The strong performance of LiDAR for this application points toward it being a viable and powerful alternative to cameras for semantic segmentation and object classification on the edge. Excellent vehicle semantic segmentation results with data from various vision sensors can be achieved with the proposed roadside/trackside perspective in real-time. The preliminary results indicate this method as being a useful tool to detecting vehicles such as train cars or semi-trucks along any roadside in a non-intrusive manner. This is especially useful in rural areas and back roads where there may be no other intelligent transportation systems present. One specific commercial application is for the detection of semi-trucks on small roadways attempting to bypass required weigh stations which are typically located on primary or major traffic routes. The transportability of this system lends itself to deployment and redeployment for this application and can offer states a solution to this growing problem [
67,
68,
69]. Similarly, this system is capable of remote deployment trackside to monitor railroad traffic for verification of payloads. In urban areas, several upgrades could be integrated into the system. Multiple roadside sensor deployments could remotely connect to one another for identifying heavy flow paths of semi-trucks. Additionally, pre-existing intelligent transportation systems could utilize these data for: (1) counting the instances of vehicles of interest for traffic management; (2) estimating the flow of payloads or personnel of interest along a certain route; (3) rerouting traffic to avoid congestion.

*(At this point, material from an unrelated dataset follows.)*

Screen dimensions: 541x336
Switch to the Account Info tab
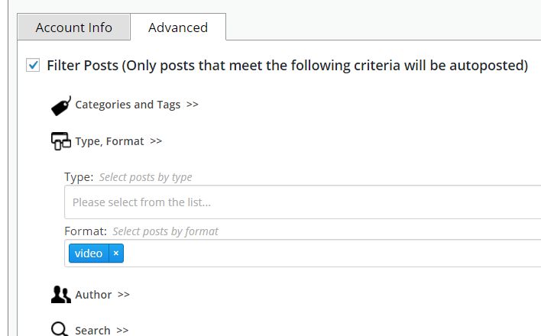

Future works include increasing the robustness of the roadside detection system. The LiDAR models perform well in a low-light environment, but more challenging, real-world conditions such as heavy rain or snow could be difficult for LiDAR to take accurate readings due to unwanted reflections. Performing sensor fusion between the camera and LiDAR could increase the resilience of the system in these extreme weather situations. This will require restructuring the CNN architecture to accept and correlate multimodal raw data that will be fused together through a multi-channel input. More data with a wider range of weather conditions and locations must be collected and trained on to further strengthen the models. Effort will be made to collect smaller amounts of data at a larger number of data collection sites to enhance the diversity of the system and increase the immediate usability. Finally, the models must be tested with other publicly available datasets such as Cityscapes [
70] to perform a comparison study. Similarly, state-of-the-art models will be tested with the custom dataset in future studies to further evaluate the effectiveness on other models.